IT’S NOT MY TRADITION – indeed I don’t really have one – but I appreciate the Jewish practice of Yahrzeit, honoring the dead one year after their death, in part by lighting a candle.

Here’s my lighted candle.

My wife for a quarter-century and more was Melissa Huff Bellinelli Tereshchuk – what a plodding polysyllabic procession if I line up all her names, as she once did for a lark on a business-card. She died on October 15th last year. Her death came after seven years of being treated for ovarian cancer.

I write now simply because I can, while before I couldn’t.

Melissa is a force. A force for change. I’ve been utterly altered since marrying her, way back on the fourth day of the fourth month in 1991. And through the years we lived together, she changed herself almost beyond recognition – conquering many deep difficulties, some with internal origins and others created by hard circumstances. I loved and love her … and I remain awed by that power to change.

Unlike Joan Didion after losing her husband John Gregory Dunne (two writers Melissa enjoyed, singly and as a couple) I do not feel I’ve had A Year of Magical Thinking. It has felt astonishingly real – and inescapable. The grief has been deep and severe. Unbearable, in fact. But perhaps not literally – since at the same time, here I am bearing it. Go figure.

Many of my assuredly reality-based thoughts have come from people Melissa has put me in mind of. There are many whom I would never have been interested in if she hadn’t introduced me to them.

STRANGELY, OR PERHAPS NOT, some of them form a cohort with her – in that their deaths also came in 2016.

Carrie Fisher, for instance, died 12/27/16, one day before her mother Debbie Reynolds. Fisher had words for us that would spark Melissa’s knowing, loving smile behind her signature oval, tinted glasses: “If my life wasn’t funny it would just be true – and that is unacceptable.

Melissa admired Muhammad Ali (died 6/3/16) – although she had superfan enthusiasm for Rafael Nadal, his athleticism and personal grace. We both valued the older boxing-champion’s adage: “Anybody who sees the world the same at 50 as they did at 20 has wasted 30 years of their life.

Melissa admitted Ali was generally more quotable than Nadal (seen right with Melissa during the 2015 US Open). Except that she never forgot the tennis great’s quiet response to her after she’d told him how much his on-court fighting spirit had inspired her through some arduous cancer treatments.
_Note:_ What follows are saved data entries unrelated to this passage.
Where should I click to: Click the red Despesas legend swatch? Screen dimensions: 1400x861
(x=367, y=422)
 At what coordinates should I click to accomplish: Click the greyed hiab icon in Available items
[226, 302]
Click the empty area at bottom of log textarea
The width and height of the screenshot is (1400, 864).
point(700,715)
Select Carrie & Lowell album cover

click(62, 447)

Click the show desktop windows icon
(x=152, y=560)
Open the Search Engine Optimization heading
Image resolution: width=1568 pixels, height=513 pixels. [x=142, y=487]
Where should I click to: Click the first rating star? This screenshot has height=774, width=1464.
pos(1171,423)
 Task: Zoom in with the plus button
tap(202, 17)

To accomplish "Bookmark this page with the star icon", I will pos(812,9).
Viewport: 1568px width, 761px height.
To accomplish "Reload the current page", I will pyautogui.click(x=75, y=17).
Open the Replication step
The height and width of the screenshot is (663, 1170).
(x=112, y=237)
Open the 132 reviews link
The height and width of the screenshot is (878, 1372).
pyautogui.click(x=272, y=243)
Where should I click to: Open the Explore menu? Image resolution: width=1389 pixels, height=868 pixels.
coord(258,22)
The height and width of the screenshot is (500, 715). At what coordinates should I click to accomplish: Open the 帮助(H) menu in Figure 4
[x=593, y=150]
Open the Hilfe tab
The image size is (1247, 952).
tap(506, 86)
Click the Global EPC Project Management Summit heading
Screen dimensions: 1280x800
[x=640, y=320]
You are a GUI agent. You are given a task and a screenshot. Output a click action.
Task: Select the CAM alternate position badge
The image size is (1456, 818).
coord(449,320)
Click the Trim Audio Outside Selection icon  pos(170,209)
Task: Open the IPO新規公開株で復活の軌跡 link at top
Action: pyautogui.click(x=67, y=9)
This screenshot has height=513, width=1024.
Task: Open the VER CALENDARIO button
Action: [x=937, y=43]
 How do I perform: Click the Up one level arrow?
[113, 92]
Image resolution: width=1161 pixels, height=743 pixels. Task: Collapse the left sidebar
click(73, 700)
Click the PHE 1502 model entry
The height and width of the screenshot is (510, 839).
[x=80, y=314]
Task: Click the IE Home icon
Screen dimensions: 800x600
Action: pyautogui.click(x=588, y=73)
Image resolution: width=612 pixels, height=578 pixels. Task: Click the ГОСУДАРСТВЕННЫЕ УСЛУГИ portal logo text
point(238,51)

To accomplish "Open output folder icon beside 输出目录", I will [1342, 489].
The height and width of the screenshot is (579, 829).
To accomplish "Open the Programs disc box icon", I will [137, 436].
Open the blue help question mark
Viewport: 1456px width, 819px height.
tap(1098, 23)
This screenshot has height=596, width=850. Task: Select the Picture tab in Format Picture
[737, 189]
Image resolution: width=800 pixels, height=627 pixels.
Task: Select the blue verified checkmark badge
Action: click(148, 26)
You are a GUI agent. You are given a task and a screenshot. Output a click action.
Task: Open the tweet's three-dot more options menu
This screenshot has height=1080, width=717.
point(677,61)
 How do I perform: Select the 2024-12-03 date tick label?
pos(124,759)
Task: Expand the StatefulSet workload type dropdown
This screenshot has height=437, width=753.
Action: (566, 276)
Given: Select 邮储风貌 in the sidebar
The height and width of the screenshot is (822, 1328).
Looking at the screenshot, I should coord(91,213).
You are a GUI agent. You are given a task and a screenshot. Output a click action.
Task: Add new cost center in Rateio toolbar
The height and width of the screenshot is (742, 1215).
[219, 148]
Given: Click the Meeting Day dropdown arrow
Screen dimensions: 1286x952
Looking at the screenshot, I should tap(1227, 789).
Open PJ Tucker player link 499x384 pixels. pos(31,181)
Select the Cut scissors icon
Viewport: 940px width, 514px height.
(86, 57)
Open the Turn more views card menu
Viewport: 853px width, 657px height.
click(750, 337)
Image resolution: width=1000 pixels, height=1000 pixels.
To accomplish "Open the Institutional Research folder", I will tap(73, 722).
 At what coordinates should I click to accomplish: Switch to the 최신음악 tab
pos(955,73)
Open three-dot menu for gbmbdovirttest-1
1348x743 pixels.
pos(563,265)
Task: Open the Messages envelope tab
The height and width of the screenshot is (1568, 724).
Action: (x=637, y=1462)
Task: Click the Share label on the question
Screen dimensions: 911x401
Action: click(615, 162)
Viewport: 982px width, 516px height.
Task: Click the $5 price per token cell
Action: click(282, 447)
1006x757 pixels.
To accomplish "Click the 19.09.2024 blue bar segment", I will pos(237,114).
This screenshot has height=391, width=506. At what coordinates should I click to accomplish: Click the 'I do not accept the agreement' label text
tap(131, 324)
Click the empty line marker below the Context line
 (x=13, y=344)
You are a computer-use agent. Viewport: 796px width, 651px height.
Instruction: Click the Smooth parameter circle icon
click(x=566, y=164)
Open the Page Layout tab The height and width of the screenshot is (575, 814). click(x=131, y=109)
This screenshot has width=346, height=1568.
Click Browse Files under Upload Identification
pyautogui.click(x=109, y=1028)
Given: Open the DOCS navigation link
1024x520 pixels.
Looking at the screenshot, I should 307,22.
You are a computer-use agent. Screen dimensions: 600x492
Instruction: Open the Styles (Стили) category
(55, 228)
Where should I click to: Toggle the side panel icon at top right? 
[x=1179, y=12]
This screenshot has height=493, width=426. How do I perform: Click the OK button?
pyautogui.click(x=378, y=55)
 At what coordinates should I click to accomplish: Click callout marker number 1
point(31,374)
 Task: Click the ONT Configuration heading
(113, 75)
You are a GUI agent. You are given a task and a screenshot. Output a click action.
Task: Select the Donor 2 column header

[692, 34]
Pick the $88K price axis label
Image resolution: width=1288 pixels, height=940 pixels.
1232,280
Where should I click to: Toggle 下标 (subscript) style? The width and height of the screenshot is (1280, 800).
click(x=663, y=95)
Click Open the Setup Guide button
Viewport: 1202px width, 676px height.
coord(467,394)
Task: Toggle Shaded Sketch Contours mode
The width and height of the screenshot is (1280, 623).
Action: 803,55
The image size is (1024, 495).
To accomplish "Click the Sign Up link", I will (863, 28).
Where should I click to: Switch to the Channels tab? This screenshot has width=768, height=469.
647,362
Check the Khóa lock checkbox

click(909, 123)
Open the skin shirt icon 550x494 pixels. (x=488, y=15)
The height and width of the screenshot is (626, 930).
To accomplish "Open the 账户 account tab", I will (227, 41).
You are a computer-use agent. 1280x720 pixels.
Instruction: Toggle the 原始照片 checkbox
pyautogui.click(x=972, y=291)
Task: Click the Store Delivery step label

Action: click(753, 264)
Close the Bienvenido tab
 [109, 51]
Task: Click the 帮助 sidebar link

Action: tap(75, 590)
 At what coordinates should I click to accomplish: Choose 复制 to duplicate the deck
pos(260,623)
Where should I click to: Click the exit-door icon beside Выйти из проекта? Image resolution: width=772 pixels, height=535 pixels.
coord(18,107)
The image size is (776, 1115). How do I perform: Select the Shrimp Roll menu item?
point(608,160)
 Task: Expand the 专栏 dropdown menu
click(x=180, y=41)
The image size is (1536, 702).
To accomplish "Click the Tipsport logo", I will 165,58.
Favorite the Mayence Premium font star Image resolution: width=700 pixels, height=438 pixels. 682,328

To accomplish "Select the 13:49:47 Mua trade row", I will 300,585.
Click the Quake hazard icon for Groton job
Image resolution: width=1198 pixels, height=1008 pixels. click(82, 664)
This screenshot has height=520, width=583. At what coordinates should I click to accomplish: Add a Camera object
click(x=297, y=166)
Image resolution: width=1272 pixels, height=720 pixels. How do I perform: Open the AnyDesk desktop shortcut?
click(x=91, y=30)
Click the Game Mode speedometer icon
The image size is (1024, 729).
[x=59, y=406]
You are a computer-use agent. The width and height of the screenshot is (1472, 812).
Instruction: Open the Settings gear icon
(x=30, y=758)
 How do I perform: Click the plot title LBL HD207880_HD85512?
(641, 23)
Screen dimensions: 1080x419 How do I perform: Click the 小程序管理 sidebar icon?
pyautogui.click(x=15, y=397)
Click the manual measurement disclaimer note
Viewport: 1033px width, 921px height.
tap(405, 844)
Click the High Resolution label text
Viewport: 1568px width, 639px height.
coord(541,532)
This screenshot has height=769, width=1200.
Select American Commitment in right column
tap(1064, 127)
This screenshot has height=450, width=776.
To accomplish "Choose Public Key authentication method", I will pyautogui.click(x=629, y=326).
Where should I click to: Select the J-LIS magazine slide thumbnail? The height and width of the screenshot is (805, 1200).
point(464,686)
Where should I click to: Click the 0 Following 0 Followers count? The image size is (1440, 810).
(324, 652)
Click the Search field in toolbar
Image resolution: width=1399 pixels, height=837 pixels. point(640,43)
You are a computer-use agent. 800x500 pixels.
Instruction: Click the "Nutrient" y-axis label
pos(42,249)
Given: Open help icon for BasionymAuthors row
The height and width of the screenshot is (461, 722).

He simply asked: “How are you feeling?

Leonard Cohen (died 11/7/16) was by contrast a figure whom I, in my turn, brought to Melissa’s more appreciative attention – for she initially had her doubts, mainly about what she called his sheer lugubriousness. I was helped in my persuasion by the ever-loyal, ever lyrical Judy Collins. We could all agree on this insight of Cohen’s: “There is a crack in everything – that’s how the light gets in.”

But my ‘prime source’ for insights – if I can revert to journalistic argot – is turning out inevitably to be Melissa herself. Her Memorial event, held a month or so after her death, bore many imprints of her own devising. She had been greatly taken with some words of her dearest New York Times colleague, the photographer Bill Cunningham (another in the cohort – died 6/25/16), and she wanted to add her take on a particular phrase he was fond of repeating. We printed (below) her own variant, her life’s own central tenet in fact, beneath her picture on the Memorial program:

Bill Cunningham would say ‘Whoever seeks beauty will find it’; the same is true of love and friendship.”